Abstract 168: Splice Variants of Tissue Factor Determine the Coagulant State of Endothelial Cells and Modulate Vascular Stabilization/Regression

Introduction: Recruitment of pericytes (PC), critical to microvascular maturation, requires deposition of basement membrane proteins such as von Willebrand factor (vWF). Loss of PCs ultimately leads to vessel regression and rarefaction. Hypothesis: Splice variants of tissue factor (TF) stabilize the vasculature by supporting EC-PC interactions. Results: We determined that alternatively spliced TF (asTF) resides in Weibel Palade bodies (WPB) of ECs. Overexpression of KLF-2 enhanced asTF protein levels in WPBs. In confluent EC monolayers, asTF was deposited into the extracellular matrix (ECM). In assays employing vascular plexus remodelling on 3D-basement membrane and purified recombinant asTF or full-length TF (flTF), only asTF improved EC-PC interactions. At sites of low KLF-2 expression (low or turbulent flow), total TF mRNA was diminished, leading to low asTF expression.

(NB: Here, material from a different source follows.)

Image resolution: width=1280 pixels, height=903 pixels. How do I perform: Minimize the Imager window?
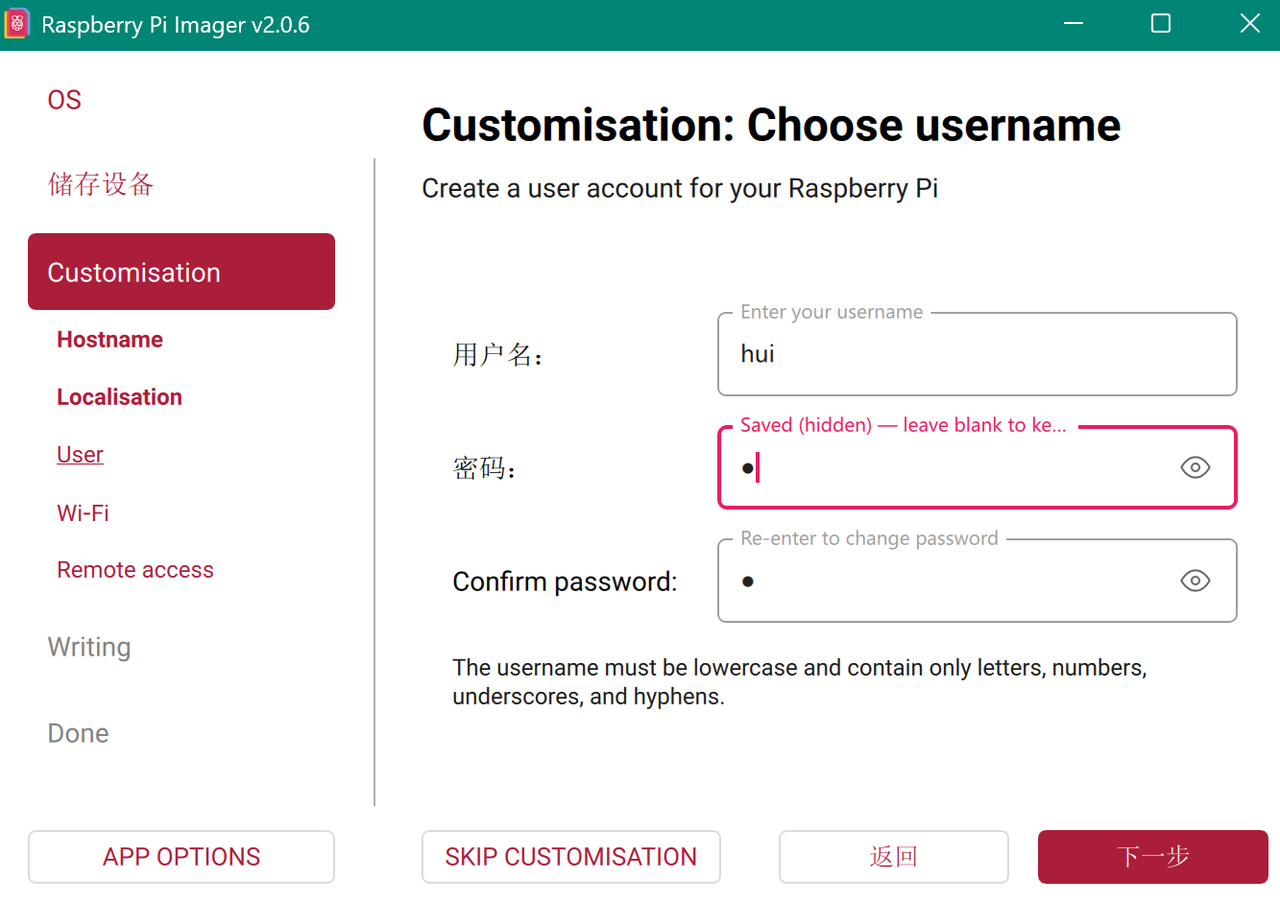click(1071, 24)
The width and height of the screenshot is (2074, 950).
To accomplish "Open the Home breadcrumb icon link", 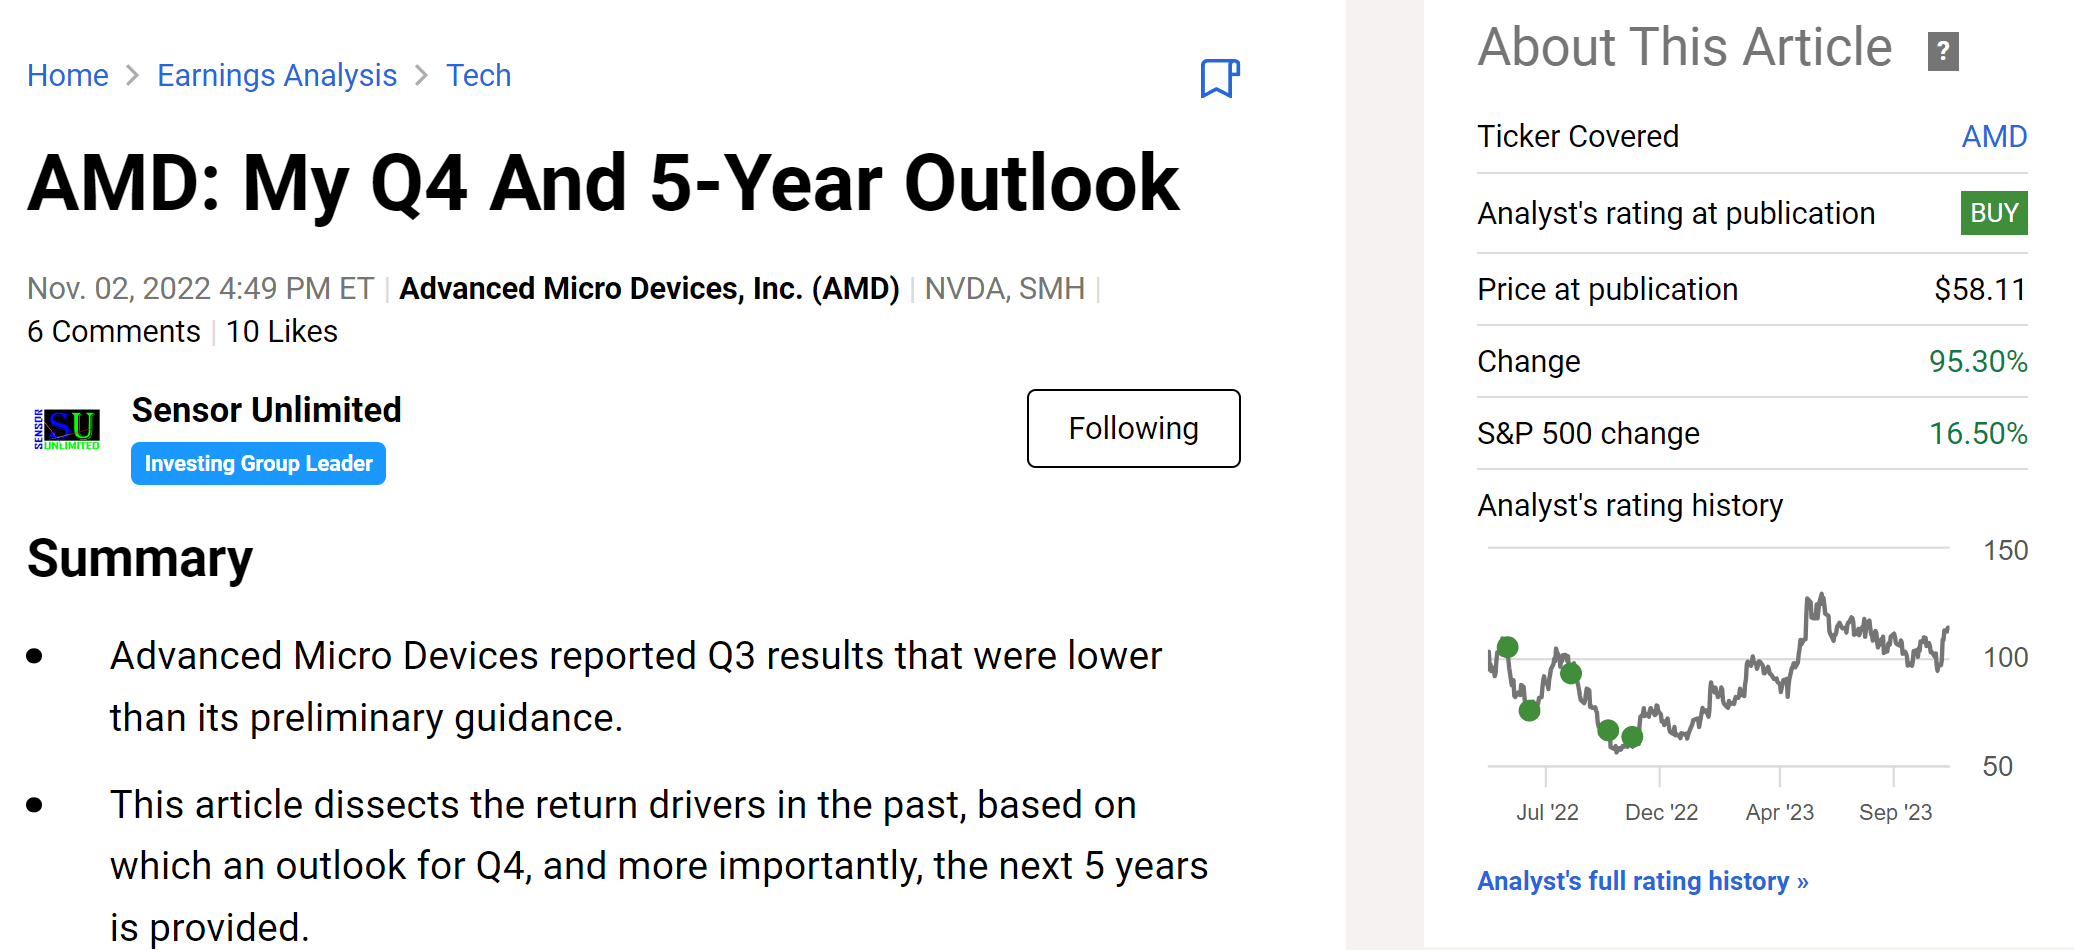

However, upon EC activation by TNFα, total TF mRNA levels rapidly increased and TF protein expression shifted from the ECM-deposited asTF to luminally expressed flTF. Interestingly, flTF-driven EC conversion to a procoagulant state was associated with the release of vWF and asTF from WPBs, depleting the intracellular depots from these proteins. Immunohistochemical staining of kidney specimens of human living donors confirmed that asTF was present at high levels in WPBs of microvascular endothelium. Moreover, after 45 minutes of reperfusion of the transplanted kidney, asTF- and vWF-staining was markedly reduced, consistent with their release from WPB following an inflammatory insult. Conclusion: We show for the first time that quiescent, KLF-2 expressing ECs predominantly generate non-coagulant asTF, which is stored in WPBs and serves to stabilize the microvasculature by supporting EC-PC interactions. In contrast, in low-flow zones or sites with disturbed flow (e.g. at bifurcations), KLF-2 is downregulated, leading to decreased production of asTF and impaired stabilization of the vasculature. During inflammation, acute perturbation of ECs (e.g. exposure to TNFα) is associated with downregulation of KLF-2 and a post-transcriptionally regulated increase in the production of flTF, resulting in a pro-coagulant phenotype and loss of EC-PC interactions.